2 entry daha
  • yasandigi yasa gore hic hissedilemeyen bir yasanti bazen.

    ilkokul 2 deyim, ayni zamanda ogretmenim olan annem, bir gun okulda basim donuyo diyerek erkenden ciktik geldik eve, aksama kardesin olacak dediler. hali hazirda onceden ufak ufak bana sormus olduklarindan az cok geleceginden haberim olan kardes isi ciddiye binmisti, "paylasir misin oyuncaklarini onunla?" daki o gelecekti.

    gittigimiz misafirliklerde yavas yavas "alis artik kardese" mealli tavsiyelere maruz kalma, "sevicen mi kardesini?" sorularinin gitgide siklasmasi, hayatinin sekiz senesini tek cocuk ve cogunlukla kendi kendine oynadigi oyunlarla tek olarak geciren bir cocuga oyun arkadasi gelecek olmasi; cocuk benligimi heyecanlandiran bunlardi herhalde..

    sonlara dogru hastahaneye yatan annem yerine kendince asciliga baslayan babamin bu yonuyle ilgili begendigim bi sey yoktu sanirim, yuzen pilavligina veya pilavimsi corbaligina karar veremedigim yiyecekleri yuzunden.

    sabah erkenden calan bir telefonla bir dakikada kendimi arabada, sonra da hastahane koridorlarinda bulmam; ne oldugunu bile tam anlamadan oralarda uyuduktan sonra annemi yatakta gordugum bembeyaz bir odaya girmem -simdi olsa ruya deseler inanirdim herhalde-. annemin bile yanina gitmeden yoneldigim, oraciktaki ufak yatakta yatan, yeni arkadasimin yumuk, koyu renkli, burusuk surati. 8 yasinda olmama, haftalardir cocuklari kucaklayarak kendi capimda antrenman yapmama ragmen kardesimi kucaklamak isteyince annemin kucaklama, zayif o demesi, aile gezmelerinde sikca korkutulmasina maruz kaldigim pabucun dama atilmasini hissetmemdi kotu olanlar. hadi diyince elinden tutup kosup oynayacak bir kardes beklemis cocuk kafasi herhalde.

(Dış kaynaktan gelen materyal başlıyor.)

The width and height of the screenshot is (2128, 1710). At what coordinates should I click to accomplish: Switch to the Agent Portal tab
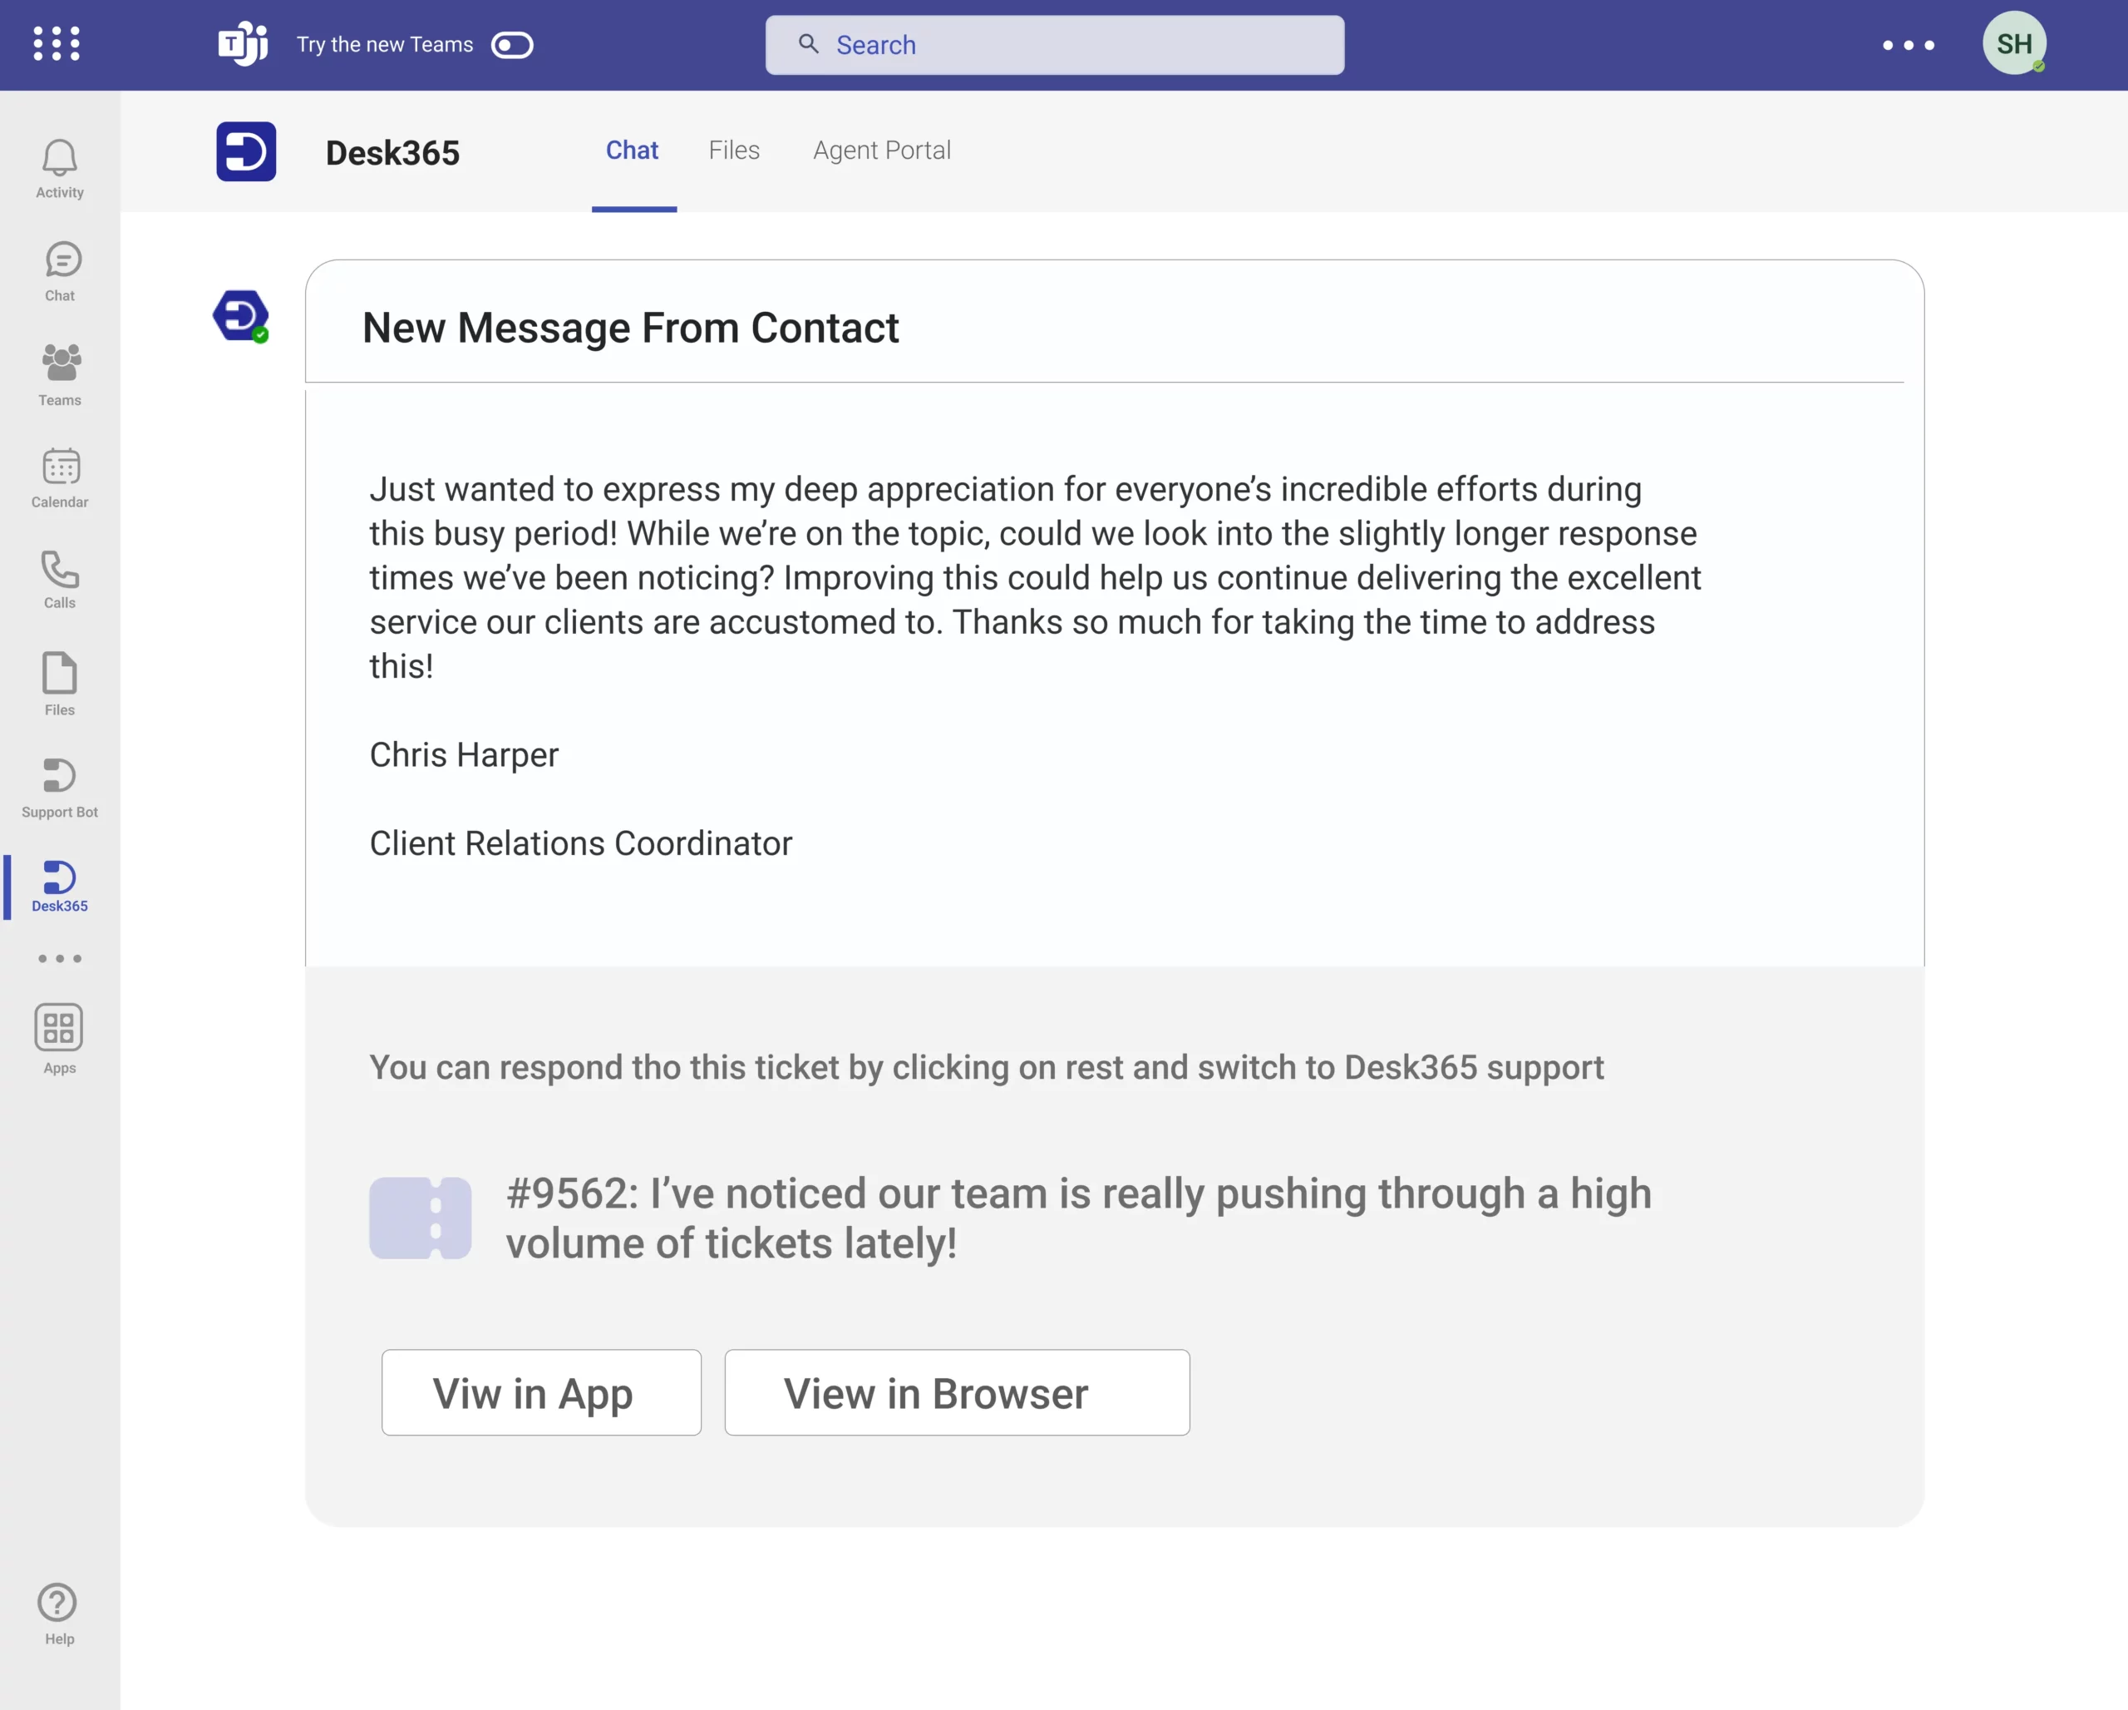(881, 150)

    komsumuz olan hemsirenin "bu cocuk zor nefes aliyo" demesi ise anlayamadigim bir seydi, cagrilip gelen, sonra giden, sonra daha kalabalik gelen beyaz hemsireler de..

    gunun sonunda babamin arabada sanki guluyodu diyerek aglamasi bile olumu aklima getirmemisti, anlamsizdi.

    bir hafta sonra annem eve yalniz gelip, oturma odasinda ziyaretcilerin yaninda hep yattigi kanepeye yerlesip, "kardesim nerde ?" sorusuna hickirikla cevap alinca, kardesim gelmeyince anladim sanki gercek oldugunu, babamin bir daha aglamamak icin bana beli de soylemedigi gercegi.

    yillar sonra anneme "birak opmeyi, sarilamadim bile, neden?" dedigimde "erken dogmustu cok korkuyordum zaten, neden oyle dedim ki ben" diyip bu sefer onu aglarken gorunce, bir de babamin "mimige besik almayi bile unutmusuz o telastan, kismet degilmis" dediginde erken dogumun ne demek oldugunu ogrendim.

    o zaman babamin isi nedeniyle oturdugumuz sehirde; onceden dusunulmus, benim adimla kafiyeli olan adi yerine, anlayamadigim bir nedenden dolayi cenaze namazini kildiran hocanin verdigi isminin yazdigi bir mezar tasinin altinda kardesim.

    cocukluk kahramanim olan babamin aglamasi degil de, o mezari memleketimizde yaptiracak cesareti bulamamis olmasi bu yasimda hissettiriyor, hala aklima geldigi ender anlarda susmam gerektigini. yasasaydi bu sene oks ye girecekti.